Enunciado da tarefa - Converta todas as linhas abaixo em uma lista JSON de strings, com uma string para cada linha. Deixe de fora as linhas em branco.
##############################
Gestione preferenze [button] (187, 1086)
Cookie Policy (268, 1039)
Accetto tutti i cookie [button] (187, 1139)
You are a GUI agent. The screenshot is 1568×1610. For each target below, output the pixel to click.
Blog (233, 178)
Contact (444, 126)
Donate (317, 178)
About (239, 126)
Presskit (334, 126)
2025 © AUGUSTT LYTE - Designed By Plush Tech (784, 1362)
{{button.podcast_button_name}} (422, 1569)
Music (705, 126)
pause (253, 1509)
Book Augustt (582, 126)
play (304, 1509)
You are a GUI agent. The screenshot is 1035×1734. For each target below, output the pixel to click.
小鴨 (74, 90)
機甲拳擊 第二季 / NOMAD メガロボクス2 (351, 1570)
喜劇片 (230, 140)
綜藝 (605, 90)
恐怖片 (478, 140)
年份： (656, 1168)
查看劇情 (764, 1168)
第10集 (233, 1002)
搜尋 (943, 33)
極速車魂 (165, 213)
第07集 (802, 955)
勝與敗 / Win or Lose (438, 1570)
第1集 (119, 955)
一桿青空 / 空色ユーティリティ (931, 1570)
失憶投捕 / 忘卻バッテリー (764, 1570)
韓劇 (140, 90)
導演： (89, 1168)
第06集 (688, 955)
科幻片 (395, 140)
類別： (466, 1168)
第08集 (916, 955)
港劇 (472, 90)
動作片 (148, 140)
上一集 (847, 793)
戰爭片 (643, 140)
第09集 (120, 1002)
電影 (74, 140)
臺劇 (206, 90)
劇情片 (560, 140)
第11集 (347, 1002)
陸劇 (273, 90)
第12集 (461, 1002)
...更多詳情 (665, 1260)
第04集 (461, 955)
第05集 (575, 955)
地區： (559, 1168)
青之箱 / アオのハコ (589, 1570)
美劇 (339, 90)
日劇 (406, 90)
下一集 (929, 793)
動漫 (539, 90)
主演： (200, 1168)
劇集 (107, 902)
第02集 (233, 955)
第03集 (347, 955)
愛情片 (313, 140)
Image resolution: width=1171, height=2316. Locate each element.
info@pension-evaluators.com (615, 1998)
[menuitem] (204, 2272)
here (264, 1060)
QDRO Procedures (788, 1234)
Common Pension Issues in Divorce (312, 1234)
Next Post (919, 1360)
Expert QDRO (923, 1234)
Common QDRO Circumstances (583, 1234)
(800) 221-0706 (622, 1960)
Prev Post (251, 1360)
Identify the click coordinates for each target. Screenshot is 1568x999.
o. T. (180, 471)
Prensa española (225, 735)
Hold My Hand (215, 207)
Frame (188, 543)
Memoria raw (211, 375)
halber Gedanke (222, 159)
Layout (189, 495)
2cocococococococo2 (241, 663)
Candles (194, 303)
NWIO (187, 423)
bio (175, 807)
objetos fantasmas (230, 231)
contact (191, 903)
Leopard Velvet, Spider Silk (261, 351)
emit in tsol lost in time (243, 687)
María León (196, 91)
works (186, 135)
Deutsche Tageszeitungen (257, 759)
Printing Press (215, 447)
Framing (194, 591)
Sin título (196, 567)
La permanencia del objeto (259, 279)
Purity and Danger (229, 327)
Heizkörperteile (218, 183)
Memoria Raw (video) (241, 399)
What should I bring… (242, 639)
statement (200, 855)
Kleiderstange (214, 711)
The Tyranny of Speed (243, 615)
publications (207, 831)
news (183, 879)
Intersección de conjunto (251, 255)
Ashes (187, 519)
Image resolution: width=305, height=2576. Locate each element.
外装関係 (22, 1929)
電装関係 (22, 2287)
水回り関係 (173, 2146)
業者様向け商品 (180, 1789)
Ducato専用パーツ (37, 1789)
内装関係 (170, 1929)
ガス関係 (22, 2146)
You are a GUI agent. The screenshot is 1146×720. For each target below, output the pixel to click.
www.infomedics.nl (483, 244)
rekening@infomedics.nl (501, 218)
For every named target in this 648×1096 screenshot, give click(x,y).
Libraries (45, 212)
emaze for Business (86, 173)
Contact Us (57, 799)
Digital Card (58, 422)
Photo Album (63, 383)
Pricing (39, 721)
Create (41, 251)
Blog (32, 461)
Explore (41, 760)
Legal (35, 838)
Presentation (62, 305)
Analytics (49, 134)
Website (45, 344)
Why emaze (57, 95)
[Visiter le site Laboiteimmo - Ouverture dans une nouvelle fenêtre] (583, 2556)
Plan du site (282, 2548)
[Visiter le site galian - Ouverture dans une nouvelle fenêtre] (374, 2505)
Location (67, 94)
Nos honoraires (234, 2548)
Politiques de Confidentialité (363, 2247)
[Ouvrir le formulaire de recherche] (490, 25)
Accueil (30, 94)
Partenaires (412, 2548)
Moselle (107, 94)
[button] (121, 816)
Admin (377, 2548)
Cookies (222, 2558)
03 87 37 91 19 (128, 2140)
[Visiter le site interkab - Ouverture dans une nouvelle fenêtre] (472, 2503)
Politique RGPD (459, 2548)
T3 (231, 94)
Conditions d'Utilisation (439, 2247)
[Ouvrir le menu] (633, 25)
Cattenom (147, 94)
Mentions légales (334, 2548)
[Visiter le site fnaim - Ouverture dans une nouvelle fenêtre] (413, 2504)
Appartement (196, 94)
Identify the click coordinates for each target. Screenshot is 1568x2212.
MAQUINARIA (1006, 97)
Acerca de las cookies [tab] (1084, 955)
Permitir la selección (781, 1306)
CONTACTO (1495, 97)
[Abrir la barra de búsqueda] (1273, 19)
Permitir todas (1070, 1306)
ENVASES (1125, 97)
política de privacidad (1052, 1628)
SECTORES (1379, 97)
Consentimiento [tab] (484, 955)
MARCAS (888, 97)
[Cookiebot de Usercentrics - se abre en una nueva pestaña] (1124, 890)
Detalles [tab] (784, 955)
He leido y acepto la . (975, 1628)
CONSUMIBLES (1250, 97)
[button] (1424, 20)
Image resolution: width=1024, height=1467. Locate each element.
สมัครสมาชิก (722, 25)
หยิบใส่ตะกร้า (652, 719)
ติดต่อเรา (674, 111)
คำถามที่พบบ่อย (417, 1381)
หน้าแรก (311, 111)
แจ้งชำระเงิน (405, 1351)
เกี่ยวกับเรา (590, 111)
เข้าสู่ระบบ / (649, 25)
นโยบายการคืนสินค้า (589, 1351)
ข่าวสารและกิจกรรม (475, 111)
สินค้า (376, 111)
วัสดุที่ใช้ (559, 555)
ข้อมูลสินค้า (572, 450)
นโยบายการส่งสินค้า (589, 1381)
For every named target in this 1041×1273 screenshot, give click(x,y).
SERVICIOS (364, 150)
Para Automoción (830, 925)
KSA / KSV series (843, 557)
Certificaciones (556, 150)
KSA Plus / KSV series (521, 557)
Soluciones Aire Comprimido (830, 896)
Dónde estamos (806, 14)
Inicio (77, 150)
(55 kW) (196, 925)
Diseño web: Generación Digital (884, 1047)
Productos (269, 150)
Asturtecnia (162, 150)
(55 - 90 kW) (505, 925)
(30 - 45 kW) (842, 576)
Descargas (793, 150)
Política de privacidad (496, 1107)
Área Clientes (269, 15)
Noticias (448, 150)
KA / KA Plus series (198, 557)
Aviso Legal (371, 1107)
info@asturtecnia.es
##############################
Exercício resolvido -
[
  "Gestione preferenze [button] (187, 1086)",
  "Cookie Policy (268, 1039)",
  "Accetto tutti i cookie [button] (187, 1139)",
  "You are a GUI agent. The screenshot is 1568×1610. For each target below, output the pixel to click.",
  "Blog (233, 178)",
  "Contact (444, 126)",
  "Donate (317, 178)",
  "About (239, 126)",
  "Presskit (334, 126)",
  "2025 © AUGUSTT LYTE - Designed By Plush Tech (784, 1362)",
  "{{button.podcast_button_name}} (422, 1569)",
  "Music (705, 126)",
  "pause (253, 1509)",
  "Book Augustt (582, 126)",
  "play (304, 1509)",
  "You are a GUI agent. The screenshot is 1035×1734. For each target below, output the pixel to click.",
  "小鴨 (74, 90)",
  "機甲拳擊 第二季 / NOMAD メガロボクス2 (351, 1570)",
  "喜劇片 (230, 140)",
  "綜藝 (605, 90)",
  "恐怖片 (478, 140)",
  "年份： (656, 1168)",
  "查看劇情 (764, 1168)",
  "第10集 (233, 1002)",
  "搜尋 (943, 33)",
  "極速車魂 (165, 213)",
  "第07集 (802, 955)",
  "勝與敗 / Win or Lose (438, 1570)",
  "第1集 (119, 955)",
  "一桿青空 / 空色ユーティリティ (931, 1570)",
  "失憶投捕 / 忘卻バッテリー (764, 1570)",
  "韓劇 (140, 90)",
  "導演： (89, 1168)",
  "第06集 (688, 955)",
  "科幻片 (395, 140)",
  "類別： (466, 1168)",
  "第08集 (916, 955)",
  "港劇 (472, 90)",
  "動作片 (148, 140)",
  "上一集 (847, 793)",
  "戰爭片 (643, 140)",
  "第09集 (120, 1002)",
  "電影 (74, 140)",
  "臺劇 (206, 90)",
  "劇情片 (560, 140)",
  "第11集 (347, 1002)",
  "陸劇 (273, 90)",
  "第12集 (461, 1002)",
  "...更多詳情 (665, 1260)",
  "第04集 (461, 955)",
  "第05集 (575, 955)",
  "地區： (559, 1168)",
  "青之箱 / アオのハコ (589, 1570)",
  "美劇 (339, 90)",
  "日劇 (406, 90)",
  "下一集 (929, 793)",
  "動漫 (539, 90)",
  "主演： (200, 1168)",
  "劇集 (107, 902)",
  "第02集 (233, 955)",
  "第03集 (347, 955)",
  "愛情片 (313, 140)",
  "Image resolution: width=1171, height=2316. Locate each element.",
  "info@pension-evaluators.com (615, 1998)",
  "[menuitem] (204, 2272)",
  "here (264, 1060)",
  "QDRO Procedures (788, 1234)",
  "Common Pension Issues in Divorce (312, 1234)",
  "Next Post (919, 1360)",
  "Expert QDRO (923, 1234)",
  "Common QDRO Circumstances (583, 1234)",
  "(800) 221-0706 (622, 1960)",
  "Prev Post (251, 1360)",
  "Identify the click coordinates for each target. Screenshot is 1568x999.",
  "o. T. (180, 471)",
  "Prensa española (225, 735)",
  "Hold My Hand (215, 207)",
  "Frame (188, 543)",
  "Memoria raw (211, 375)",
  "halber Gedanke (222, 159)",
  "Layout (189, 495)",
  "2cocococococococo2 (241, 663)",
  "Candles (194, 303)",
  "NWIO (187, 423)",
  "bio (175, 807)",
  "objetos fantasmas (230, 231)",
  "contact (191, 903)",
  "Leopard Velvet, Spider Silk (261, 351)",
  "emit in tsol lost in time (243, 687)",
  "María León (196, 91)",
  "works (186, 135)",
  "Deutsche Tageszeitungen (257, 759)",
  "Printing Press (215, 447)",
  "Framing (194, 591)",
  "Sin título (196, 567)",
  "La permanencia del objeto (259, 279)",
  "Purity and Danger (229, 327)",
  "Heizkörperteile (218, 183)",
  "Memoria Raw (video) (241, 399)",
  "What should I bring… (242, 639)",
  "statement (200, 855)",
  "Kleiderstange (214, 711)",
  "The Tyranny of Speed (243, 615)",
  "publications (207, 831)",
  "news (183, 879)",
  "Intersección de conjunto (251, 255)",
  "Ashes (187, 519)",
  "Image resolution: width=305, height=2576. Locate each element.",
  "外装関係 (22, 1929)",
  "電装関係 (22, 2287)",
  "水回り関係 (173, 2146)",
  "業者様向け商品 (180, 1789)",
  "Ducato専用パーツ (37, 1789)",
  "内装関係 (170, 1929)",
  "ガス関係 (22, 2146)",
  "You are a GUI agent. The screenshot is 1146×720. For each target below, output the pixel to click.",
  "www.infomedics.nl (483, 244)",
  "rekening@infomedics.nl (501, 218)",
  "For every named target in this 648×1096 screenshot, give click(x,y).",
  "Libraries (45, 212)",
  "emaze for Business (86, 173)",
  "Contact Us (57, 799)",
  "Digital Card (58, 422)",
  "Photo Album (63, 383)",
  "Pricing (39, 721)",
  "Create (41, 251)",
  "Blog (32, 461)",
  "Explore (41, 760)",
  "Legal (35, 838)",
  "Presentation (62, 305)",
  "Analytics (49, 134)",
  "Website (45, 344)",
  "Why emaze (57, 95)",
  "[Visiter le site Laboiteimmo - Ouverture dans une nouvelle fenêtre] (583, 2556)",
  "Plan du site (282, 2548)",
  "[Visiter le site galian - Ouverture dans une nouvelle fenêtre] (374, 2505)",
  "Location (67, 94)",
  "Nos honoraires (234, 2548)",
  "Politiques de Confidentialité (363, 2247)",
  "[Ouvrir le formulaire de recherche] (490, 25)",
  "Accueil (30, 94)",
  "Partenaires (412, 2548)",
  "Moselle (107, 94)",
  "[button] (121, 816)",
  "Admin (377, 2548)",
  "Cookies (222, 2558)",
  "03 87 37 91 19 (128, 2140)",
  "[Visiter le site interkab - Ouverture dans une nouvelle fenêtre] (472, 2503)",
  "Politique RGPD (459, 2548)",
  "T3 (231, 94)",
  "Conditions d'Utilisation (439, 2247)",
  "[Ouvrir le menu] (633, 25)",
  "Cattenom (147, 94)",
  "Mentions légales (334, 2548)",
  "[Visiter le site fnaim - Ouverture dans une nouvelle fenêtre] (413, 2504)",
  "Appartement (196, 94)",
  "Identify the click coordinates for each target. Screenshot is 1568x2212.",
  "MAQUINARIA (1006, 97)",
  "Acerca de las cookies [tab] (1084, 955)",
  "Permitir la selección (781, 1306)",
  "CONTACTO (1495, 97)",
  "[Abrir la barra de búsqueda] (1273, 19)",
  "Permitir todas (1070, 1306)",
  "ENVASES (1125, 97)",
  "política de privacidad (1052, 1628)",
  "SECTORES (1379, 97)",
  "Consentimiento [tab] (484, 955)",
  "MARCAS (888, 97)",
  "[Cookiebot de Usercentrics - se abre en una nueva pestaña] (1124, 890)",
  "Detalles [tab] (784, 955)",
  "He leido y acepto la . (975, 1628)",
  "CONSUMIBLES (1250, 97)",
  "[button] (1424, 20)",
  "Image resolution: width=1024, height=1467. Locate each element.",
  "สมัครสมาชิก (722, 25)",
  "หยิบใส่ตะกร้า (652, 719)",
  "ติดต่อเรา (674, 111)",
  "คำถามที่พบบ่อย (417, 1381)",
  "หน้าแรก (311, 111)",
  "แจ้งชำระเงิน (405, 1351)",
  "เกี่ยวกับเรา (590, 111)",
  "เข้าสู่ระบบ / (649, 25)",
  "นโยบายการคืนสินค้า (589, 1351)",
  "ข่าวสารและกิจกรรม (475, 111)",
  "สินค้า (376, 111)",
  "วัสดุที่ใช้ (559, 555)",
  "ข้อมูลสินค้า (572, 450)",
  "นโยบายการส่งสินค้า (589, 1381)",
  "For every named target in this 1041×1273 screenshot, give click(x,y).",
  "SERVICIOS (364, 150)",
  "Para Automoción (830, 925)",
  "KSA / KSV series (843, 557)",
  "Certificaciones (556, 150)",
  "KSA Plus / KSV series (521, 557)",
  "Soluciones Aire Comprimido (830, 896)",
  "Dónde estamos (806, 14)",
  "Inicio (77, 150)",
  "(55 kW) (196, 925)",
  "Diseño web: Generación Digital (884, 1047)",
  "Productos (269, 150)",
  "Asturtecnia (162, 150)",
  "(55 - 90 kW) (505, 925)",
  "(30 - 45 kW) (842, 576)",
  "Descargas (793, 150)",
  "Política de privacidad (496, 1107)",
  "Área Clientes (269, 15)",
  "Noticias (448, 150)",
  "KA / KA Plus series (198, 557)",
  "Aviso Legal (371, 1107)",
  "info@asturtecnia.es"
]